EXCERTO:
'''

Sentado em seu escaninho, decorado com uma miniatura do Cristo Redentor nas cores do Fluminense, o jornalista Giuseppe Amato pegou o telefone. “É você, Elisângela, querida?”, ele começou. “Você tem que mandar de frente, de costas, de lado, mas sem vulgaridade. Tem que obedecer a certos critérios, meu amor. Tem que falar o que gosta de fazer de dia, de noite, qual é o seu time.” Silenciou alguns momentos. “É vascaína, né? Coitada. Você faz o quê, querida? – desculpe a pergunta.” E encerrou: “Meu nome é Giuseppe. Nome italiano. O e-mail é gamato. Em vez de gamado, gamato, com ‘t’. Pode mandar as fotos.”
Franzino, de bigodinho, cabelo cobrindo o pescoço e idade “cinco ponto quatro, meu querido”, Giuseppe Amato tem o cargo mais invejado da redação. Cabe a ele selecionar e descrever em cinco linhas as moças que enviam fotos de biquíni ou lingerie, em poses de costas, de gatinhas, agachadas ou deitadas, para a seção Gata da Hora, a mais lida do jornal.
“É uma merda fazer isso aqui”, ele contou. “Todo mundo vem me perguntar: ‘Por que você publicou essa baranga?’ Mas eu só respondo às que têm bala na agulha”, disse-me, abrindo uma imagem no computador para comprovar sua tese. “Olha isso aqui! Como é que vou colocar isso aqui, meu querido?” Amato considera seu trabalho parecido com o de um detetive: “Como é que eu vou saber que esse e-mail é da mulher? Como é que eu vou saber que não é do vizinho, que não conseguiu a mulher e mandou a foto para se vingar? Por isso peço que elas mandem telefone, time, hobby, para eu ligar e conferir antes de publicar.”

'''

ENTRADAS DE DADOS:
'''

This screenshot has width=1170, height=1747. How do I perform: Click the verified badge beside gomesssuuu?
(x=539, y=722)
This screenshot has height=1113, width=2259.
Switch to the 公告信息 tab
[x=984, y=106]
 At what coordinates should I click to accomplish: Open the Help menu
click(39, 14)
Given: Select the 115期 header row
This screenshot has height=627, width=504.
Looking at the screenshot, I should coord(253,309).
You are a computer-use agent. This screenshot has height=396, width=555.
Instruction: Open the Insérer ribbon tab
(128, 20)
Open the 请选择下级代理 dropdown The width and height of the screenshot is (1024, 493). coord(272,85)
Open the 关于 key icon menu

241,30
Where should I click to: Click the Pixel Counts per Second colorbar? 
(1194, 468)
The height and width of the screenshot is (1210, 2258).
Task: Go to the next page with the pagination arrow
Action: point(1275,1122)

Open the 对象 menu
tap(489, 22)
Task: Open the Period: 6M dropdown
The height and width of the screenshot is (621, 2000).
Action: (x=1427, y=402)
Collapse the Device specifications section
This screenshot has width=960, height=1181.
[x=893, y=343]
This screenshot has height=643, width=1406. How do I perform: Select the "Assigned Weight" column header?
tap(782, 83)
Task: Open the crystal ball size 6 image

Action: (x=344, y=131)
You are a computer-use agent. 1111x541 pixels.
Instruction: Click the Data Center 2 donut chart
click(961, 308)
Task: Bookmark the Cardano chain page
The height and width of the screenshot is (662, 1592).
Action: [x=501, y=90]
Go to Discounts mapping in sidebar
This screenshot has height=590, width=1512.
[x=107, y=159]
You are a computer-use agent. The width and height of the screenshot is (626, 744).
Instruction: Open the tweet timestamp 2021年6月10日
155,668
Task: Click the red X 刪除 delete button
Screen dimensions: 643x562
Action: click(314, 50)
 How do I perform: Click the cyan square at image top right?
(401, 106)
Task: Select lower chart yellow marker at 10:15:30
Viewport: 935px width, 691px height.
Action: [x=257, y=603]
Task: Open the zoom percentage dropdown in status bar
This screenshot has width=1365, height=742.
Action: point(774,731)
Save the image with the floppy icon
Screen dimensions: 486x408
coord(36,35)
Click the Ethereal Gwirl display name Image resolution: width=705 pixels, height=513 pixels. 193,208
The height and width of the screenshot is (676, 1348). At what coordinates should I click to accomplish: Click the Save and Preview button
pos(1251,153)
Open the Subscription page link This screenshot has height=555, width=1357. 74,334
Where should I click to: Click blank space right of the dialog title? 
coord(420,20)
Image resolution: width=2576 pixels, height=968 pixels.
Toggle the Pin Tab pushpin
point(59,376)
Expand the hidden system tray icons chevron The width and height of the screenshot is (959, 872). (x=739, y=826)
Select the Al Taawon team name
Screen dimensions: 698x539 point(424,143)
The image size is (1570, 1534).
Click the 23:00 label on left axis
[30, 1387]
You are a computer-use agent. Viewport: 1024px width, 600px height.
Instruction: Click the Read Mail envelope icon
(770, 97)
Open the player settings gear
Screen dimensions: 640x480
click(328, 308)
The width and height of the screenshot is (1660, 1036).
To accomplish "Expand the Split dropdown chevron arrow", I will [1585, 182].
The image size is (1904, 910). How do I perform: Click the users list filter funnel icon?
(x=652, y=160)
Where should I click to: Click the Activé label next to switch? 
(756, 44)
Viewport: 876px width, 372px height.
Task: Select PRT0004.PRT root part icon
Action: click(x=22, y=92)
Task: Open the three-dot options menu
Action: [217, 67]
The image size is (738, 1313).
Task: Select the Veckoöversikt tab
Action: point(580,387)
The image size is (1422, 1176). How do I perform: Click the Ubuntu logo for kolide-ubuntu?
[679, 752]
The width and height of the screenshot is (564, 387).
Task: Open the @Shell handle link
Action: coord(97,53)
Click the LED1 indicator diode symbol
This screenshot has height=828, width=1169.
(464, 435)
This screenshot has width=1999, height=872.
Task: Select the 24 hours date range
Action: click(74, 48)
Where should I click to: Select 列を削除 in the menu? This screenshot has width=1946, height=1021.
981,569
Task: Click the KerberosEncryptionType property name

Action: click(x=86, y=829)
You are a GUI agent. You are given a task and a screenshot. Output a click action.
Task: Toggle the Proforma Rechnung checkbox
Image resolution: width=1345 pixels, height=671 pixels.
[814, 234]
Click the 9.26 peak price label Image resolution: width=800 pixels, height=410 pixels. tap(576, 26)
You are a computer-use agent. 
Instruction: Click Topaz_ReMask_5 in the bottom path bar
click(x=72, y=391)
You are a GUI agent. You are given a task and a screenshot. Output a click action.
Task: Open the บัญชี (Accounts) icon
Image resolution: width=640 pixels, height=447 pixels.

'''

EXERCÍCIO PROPOSTO 1:
Separe todas as linhas das entradas em que aparece a palavra "Where".
EXERCÍCIO PROPOSTO 2:
Dê continuidade ao excerto sobre o jornalista Giuseppe Amato, começando logo após a última frase.
O excerto e as entradas vêm de fontes diferentes.

RESPOSTA DO EXERCÍCIO 1:
Where should I click to: Click the Pixel Counts per Second colorbar? 
Where should I click to: Click blank space right of the dialog title? 
Where should I click to: Click the Activé label next to switch? 
Where should I click to: Select 列を削除 in the menu? This screenshot has width=1946, height=1021.

RESPOSTA DO EXERCÍCIO 2:
Embora dez entre dez Gatas da Hora sejam apreciadoras da trinca funk-praia-Fábio Junior, Amato tem a impressionante capacidade de não se repetir quando as descreve. “O meu lance é texto”, jactou-se. Sua metodologia consiste em sempre começar com uma expressão de efeito – “Não é fraca, não!”, “Pô, aê: me rende, gata!”, “Aí, quem quer ser o sobrinho?”, “Perdeu algo, Lulu?” – e terminar com uma expressão de efeito: “Nooooossaa!”, “Yes!”, “Que delícia!” Seu maior medo é publicar a foto de uma menor de idade. “Aí me levam em cana e a coluna fecha, Mané”, explicou.
O Meia Hora não vende assinaturas. A circulação é calculada em razão do dia da semana (segunda-feira, regada em esportes, vende mais que domingo), do dia do mês (quanto mais próximo ao pagamento do salário do leitor, melhor), da previsão do tempo (chuva forte é mortal porque ninguém pára na banca) e, principalmente, do teor e da área onde ocorreu a manchete.
“Vendo o jornal em 4 500 bancas, os jornaleiros são meus 4 500 repórteres”, contou o superintendente de vendas, Ronaldo Mendes. “Eles me ligam dando um furo. Eu informo à redação e, se me confirmarem que a notícia vai ser publicada, ligo de volta perguntando: quantos jornais você quer que eu mande? O triplo? Está certo.” Após uma pausa, exemplificou: “Se tem um crime na comunidade de Manguinhos, que é controlada pelo Comando Vermelho, intensifico a distribuição nas favelas ao lado, que também são controladas pelo grupo.”
Embora chegue a vender três vezes mais que O Dia, o Meia Hora arrecada três vezes menos. A preço de tabela, uma página de publicidade sai por 20 mil reais. O mesmo espaço custa 30 mil no jornal matriz. A razão é que 72% dos leitores do tablóide fazem parte das classes C e D. Os principais anunciantes são as Casas Bahia e os Supermercados Guanabara.
Em 2006, foi a vez das Organizações Globo lançarem um jornal sensacionalista, para concorrer com o Meia Hora. É o Expresso da Notícia, também vendido a 50 centavos, em formato tablóide e com projeto gráfico muito similar ao precursor do gênero. A média anual de circulação empacou nos 70 mil exemplares.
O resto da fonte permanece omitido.